:: EXERCISE REQUIREMENTS ::
Copy every line from the one that holds "Open the Gamma adjustment tool" to the end of the records below, exactly and with nothing else, but without any pictures.

DATA FOR THIS TASK Block Start

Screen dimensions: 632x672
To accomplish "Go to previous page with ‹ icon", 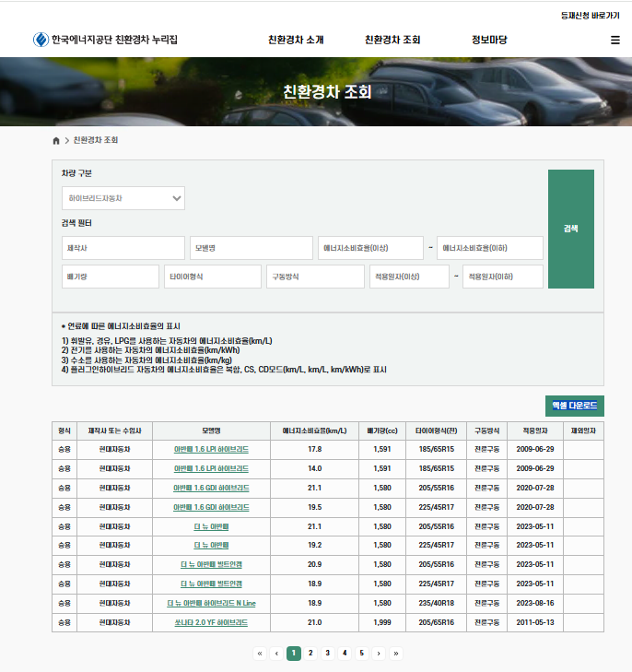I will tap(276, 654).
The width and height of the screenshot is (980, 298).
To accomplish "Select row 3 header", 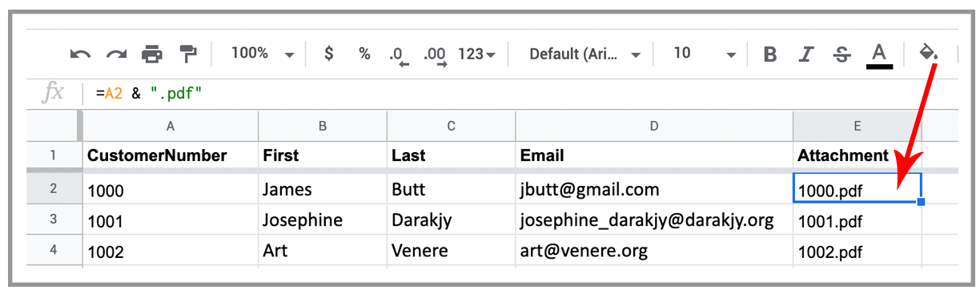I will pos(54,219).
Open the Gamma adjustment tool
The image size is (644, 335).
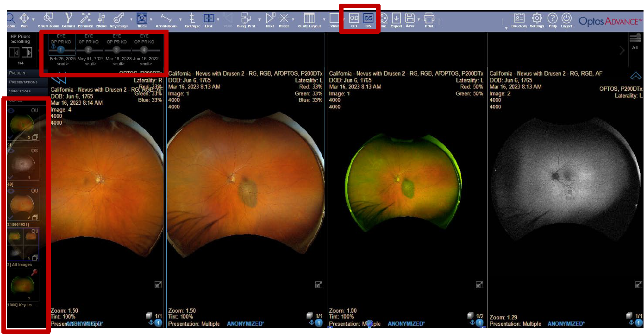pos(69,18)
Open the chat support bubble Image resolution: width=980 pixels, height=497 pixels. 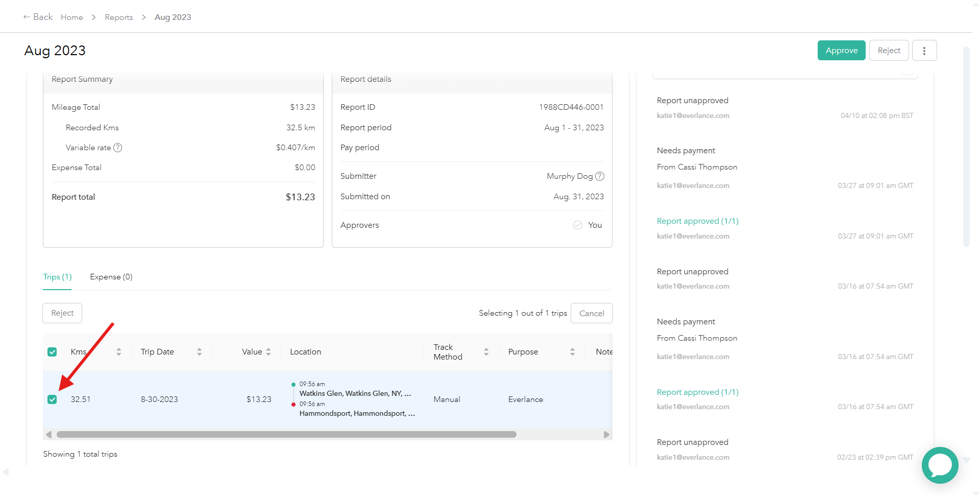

DATA FOR THIS TASK Block End

:: OUTPUT FOR THIS EXERCISE ::
Open the Gamma adjustment tool
The image size is (644, 335).
pos(69,18)
Open the chat support bubble Image resolution: width=980 pixels, height=497 pixels. 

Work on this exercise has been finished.